I have to think about what I’m intending to do – sell the odd set in the future at a legitimate full price to a target market. I think I posted that already.

The quirk with the wider chisels hardening a little less comes to mind because I could see the center of the chisels staying orange in the brine longer. This first part of the hardening – the first two seconds or so, is critical. Then there’s another part to complete in about two minutes. It’s not a question of making a useable chisel, but rather one of ego, I guess. Can I get full hardness to be identical within less than a point across the range, and to the same length on a chisel. if the chisels are made more thinly than these just below the shoulder, the answer is an easy yes.

For the longer term, I haven’t made too much of a decision yet. Earlier firmer chisels were fairly thin with Nicholson describing what I prefer, anyway in older texts – a relatively flat stretch of chisel with only slight curvature and then increasing past the midpoint up to the shoulder of the tool. This curvature is obviously missing from tools made now, and somewhat uncommon even on tools in the late 1800s.

But slow progress it is – still better than using the “too busy” excuse and not going into the shop at all. That’s a disease of inertia that people get into once they think they have their shop built out, making it seem like a monumental task to get in the shop and do anything at all, whereas at least doing something makes keeping things going pretty effortless. I started with the inertia just like a lot of people do – it’s part not knowing what you want to make and part work demand and whatever else, and also a big part of everything seeming difficult with icing on the cake sometimes being the realization that all you worked on for a full Saturday morning is crap and has to be binned or burned.

I still have a hole in the door transitioning from garage shop to basement from those days. the door is a skinned entry door and not solid and guess what will go through the outer veneer – rigid shop vac parts if you throw them hard enough.
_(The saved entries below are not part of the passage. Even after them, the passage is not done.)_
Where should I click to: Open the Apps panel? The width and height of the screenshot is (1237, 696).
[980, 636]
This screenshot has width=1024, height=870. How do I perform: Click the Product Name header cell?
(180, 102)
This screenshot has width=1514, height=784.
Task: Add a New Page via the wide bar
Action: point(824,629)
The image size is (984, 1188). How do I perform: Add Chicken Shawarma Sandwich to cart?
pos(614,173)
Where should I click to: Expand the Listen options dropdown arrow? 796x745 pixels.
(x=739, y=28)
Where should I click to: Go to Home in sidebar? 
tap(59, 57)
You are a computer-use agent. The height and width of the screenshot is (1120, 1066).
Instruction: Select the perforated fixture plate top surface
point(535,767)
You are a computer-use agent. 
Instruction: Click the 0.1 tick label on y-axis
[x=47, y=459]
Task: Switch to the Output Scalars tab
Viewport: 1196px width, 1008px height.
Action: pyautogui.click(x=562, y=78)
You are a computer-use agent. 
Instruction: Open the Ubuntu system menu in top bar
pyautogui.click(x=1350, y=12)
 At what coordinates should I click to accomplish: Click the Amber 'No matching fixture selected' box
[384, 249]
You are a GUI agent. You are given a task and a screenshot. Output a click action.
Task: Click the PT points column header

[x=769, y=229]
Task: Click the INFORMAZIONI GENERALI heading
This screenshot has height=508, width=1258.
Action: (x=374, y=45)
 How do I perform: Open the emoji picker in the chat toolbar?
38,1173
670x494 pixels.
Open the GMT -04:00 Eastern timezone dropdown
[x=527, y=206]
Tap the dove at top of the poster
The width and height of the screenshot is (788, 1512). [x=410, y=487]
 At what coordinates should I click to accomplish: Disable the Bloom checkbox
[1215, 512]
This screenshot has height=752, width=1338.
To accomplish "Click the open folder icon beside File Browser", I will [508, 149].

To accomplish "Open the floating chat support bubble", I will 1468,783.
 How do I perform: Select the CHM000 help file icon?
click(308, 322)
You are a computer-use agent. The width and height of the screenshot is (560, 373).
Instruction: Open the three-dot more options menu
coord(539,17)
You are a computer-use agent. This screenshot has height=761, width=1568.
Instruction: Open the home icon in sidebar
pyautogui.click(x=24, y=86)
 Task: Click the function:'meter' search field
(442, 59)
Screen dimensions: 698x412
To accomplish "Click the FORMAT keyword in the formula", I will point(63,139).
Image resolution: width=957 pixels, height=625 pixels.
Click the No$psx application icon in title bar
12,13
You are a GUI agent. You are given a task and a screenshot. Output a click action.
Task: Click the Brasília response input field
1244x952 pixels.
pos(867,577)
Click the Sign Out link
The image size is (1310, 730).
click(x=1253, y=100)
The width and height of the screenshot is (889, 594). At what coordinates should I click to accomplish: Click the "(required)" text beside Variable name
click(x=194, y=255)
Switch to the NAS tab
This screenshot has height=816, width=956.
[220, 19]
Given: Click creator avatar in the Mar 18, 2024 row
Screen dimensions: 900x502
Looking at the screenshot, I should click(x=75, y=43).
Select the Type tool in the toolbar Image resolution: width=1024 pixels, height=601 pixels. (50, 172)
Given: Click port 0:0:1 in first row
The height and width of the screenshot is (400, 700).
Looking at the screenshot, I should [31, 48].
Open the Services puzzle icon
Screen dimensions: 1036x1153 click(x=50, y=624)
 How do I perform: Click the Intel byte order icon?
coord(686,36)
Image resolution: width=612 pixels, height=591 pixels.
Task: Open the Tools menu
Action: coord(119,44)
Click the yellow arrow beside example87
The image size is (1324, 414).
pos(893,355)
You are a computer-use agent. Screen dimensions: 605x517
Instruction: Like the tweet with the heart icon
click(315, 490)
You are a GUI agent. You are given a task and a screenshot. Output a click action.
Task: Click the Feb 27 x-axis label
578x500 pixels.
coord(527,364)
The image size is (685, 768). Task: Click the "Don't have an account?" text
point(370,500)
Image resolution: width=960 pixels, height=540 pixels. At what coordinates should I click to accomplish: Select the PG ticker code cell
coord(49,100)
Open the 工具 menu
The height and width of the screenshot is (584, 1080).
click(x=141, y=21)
I expect, and hope that through the end of the year, I’ll get three knives made and about 15 chisels. That’s about a month and a half’s worth of spare time stuff starting from the last post, and it seems like not enough. There are lots of underlying reasons, but some of them are work related and I’ve got some decisions to make in life. If one of those being viable was making tools full time, I’d already be doing it. Unfortunately, as a primary earner, that’s probably far off.